- **WHAT YOU WILL DO**: Scan the following material for the string "computer" and copy each line in which it appears.

>>>

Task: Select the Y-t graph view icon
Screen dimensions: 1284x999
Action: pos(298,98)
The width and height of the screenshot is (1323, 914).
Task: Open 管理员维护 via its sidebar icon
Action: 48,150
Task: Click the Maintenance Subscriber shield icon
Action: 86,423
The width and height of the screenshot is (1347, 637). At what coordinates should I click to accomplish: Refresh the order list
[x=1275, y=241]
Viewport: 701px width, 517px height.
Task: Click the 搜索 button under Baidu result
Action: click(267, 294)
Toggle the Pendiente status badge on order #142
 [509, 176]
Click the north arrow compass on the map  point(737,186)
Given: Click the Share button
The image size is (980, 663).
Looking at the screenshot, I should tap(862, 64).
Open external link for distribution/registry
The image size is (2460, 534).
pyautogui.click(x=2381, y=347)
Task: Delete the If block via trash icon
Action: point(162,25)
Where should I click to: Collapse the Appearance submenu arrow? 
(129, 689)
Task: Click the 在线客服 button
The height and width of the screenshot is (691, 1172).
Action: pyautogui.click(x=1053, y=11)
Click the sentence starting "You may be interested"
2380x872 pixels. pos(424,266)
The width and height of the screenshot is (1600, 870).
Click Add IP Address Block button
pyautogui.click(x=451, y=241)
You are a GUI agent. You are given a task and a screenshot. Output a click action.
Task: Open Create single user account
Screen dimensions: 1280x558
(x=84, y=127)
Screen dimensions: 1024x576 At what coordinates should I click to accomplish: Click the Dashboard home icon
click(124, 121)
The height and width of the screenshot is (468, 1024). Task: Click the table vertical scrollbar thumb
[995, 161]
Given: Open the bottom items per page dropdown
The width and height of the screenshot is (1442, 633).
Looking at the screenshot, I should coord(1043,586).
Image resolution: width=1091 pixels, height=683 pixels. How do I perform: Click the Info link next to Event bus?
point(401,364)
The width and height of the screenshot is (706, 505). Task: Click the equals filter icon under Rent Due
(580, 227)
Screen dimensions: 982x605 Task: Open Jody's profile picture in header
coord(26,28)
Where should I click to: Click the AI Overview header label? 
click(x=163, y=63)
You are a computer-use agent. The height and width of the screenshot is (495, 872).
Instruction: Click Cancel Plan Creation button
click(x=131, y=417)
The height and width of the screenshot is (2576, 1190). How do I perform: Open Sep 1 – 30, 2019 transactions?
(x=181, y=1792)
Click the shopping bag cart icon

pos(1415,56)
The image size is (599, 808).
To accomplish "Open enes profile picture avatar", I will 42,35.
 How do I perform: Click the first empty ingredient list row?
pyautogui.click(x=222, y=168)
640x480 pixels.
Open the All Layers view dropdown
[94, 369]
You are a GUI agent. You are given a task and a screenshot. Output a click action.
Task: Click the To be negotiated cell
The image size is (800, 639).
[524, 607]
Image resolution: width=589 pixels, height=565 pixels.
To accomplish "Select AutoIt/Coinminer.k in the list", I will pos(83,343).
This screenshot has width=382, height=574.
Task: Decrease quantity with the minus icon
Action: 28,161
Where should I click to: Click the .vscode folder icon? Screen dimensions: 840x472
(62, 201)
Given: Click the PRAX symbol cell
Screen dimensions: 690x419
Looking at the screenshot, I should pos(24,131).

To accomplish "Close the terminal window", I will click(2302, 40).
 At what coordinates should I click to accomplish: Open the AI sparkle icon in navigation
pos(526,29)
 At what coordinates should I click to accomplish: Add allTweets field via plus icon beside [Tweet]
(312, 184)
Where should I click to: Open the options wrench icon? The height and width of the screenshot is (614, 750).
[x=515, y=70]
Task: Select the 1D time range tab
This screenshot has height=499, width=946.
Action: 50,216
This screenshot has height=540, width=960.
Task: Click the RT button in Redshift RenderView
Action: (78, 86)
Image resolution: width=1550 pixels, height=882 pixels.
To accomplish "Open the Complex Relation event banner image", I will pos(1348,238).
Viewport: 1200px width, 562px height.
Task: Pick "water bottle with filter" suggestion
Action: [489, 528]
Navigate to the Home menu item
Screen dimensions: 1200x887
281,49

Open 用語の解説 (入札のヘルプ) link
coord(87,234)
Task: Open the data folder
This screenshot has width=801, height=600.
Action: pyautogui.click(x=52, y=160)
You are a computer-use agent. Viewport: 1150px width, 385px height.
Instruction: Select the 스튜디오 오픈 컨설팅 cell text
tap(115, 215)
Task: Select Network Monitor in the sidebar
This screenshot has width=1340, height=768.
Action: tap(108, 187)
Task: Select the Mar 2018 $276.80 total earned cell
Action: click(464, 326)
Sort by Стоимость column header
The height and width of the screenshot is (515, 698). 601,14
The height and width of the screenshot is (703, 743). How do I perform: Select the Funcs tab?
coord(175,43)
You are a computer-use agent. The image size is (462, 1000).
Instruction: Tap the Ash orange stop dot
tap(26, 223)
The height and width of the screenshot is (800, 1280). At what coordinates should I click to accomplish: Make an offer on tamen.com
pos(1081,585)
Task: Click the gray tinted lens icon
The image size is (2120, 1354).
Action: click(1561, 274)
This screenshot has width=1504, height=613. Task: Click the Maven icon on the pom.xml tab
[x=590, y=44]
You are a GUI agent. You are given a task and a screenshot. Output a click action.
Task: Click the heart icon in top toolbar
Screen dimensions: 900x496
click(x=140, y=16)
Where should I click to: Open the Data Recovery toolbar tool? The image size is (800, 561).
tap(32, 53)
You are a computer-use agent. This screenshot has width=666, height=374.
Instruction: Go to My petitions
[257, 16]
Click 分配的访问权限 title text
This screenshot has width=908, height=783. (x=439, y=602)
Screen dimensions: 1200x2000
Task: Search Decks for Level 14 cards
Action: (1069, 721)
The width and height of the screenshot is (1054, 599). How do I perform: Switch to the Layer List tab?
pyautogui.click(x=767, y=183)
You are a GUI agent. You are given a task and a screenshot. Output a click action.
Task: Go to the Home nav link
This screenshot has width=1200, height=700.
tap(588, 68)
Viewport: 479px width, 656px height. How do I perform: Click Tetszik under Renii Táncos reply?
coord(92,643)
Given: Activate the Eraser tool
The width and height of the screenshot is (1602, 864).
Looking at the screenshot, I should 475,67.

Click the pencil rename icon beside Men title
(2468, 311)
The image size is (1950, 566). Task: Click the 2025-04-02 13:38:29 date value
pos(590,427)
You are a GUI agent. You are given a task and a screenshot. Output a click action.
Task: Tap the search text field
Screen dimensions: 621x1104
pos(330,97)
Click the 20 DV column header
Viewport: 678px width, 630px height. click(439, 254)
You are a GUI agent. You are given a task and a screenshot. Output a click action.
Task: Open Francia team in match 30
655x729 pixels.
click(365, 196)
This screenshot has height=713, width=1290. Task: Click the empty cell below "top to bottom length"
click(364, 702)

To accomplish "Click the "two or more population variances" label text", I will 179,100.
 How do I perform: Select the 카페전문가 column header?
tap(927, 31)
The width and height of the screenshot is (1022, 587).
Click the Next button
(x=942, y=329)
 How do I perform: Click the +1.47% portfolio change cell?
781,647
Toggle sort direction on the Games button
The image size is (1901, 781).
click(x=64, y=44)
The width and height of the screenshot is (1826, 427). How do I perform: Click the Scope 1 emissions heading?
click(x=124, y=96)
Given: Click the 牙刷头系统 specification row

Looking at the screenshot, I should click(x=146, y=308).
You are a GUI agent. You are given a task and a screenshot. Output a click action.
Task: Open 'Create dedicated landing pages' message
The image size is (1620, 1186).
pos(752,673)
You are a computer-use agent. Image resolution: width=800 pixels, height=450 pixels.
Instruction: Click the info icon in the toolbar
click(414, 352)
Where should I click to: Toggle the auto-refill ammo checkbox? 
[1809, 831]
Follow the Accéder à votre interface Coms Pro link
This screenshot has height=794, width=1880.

<<<

- **WRITTEN SOLUTION**:
You are a computer-use agent. The height and width of the screenshot is (495, 872).
You are a computer-use agent. Viewport: 1150px width, 385px height.
You are a computer-use agent. The image size is (462, 1000).
You are a computer-use agent. This screenshot has width=666, height=374.
You are a computer-use agent. Image resolution: width=800 pixels, height=450 pixels.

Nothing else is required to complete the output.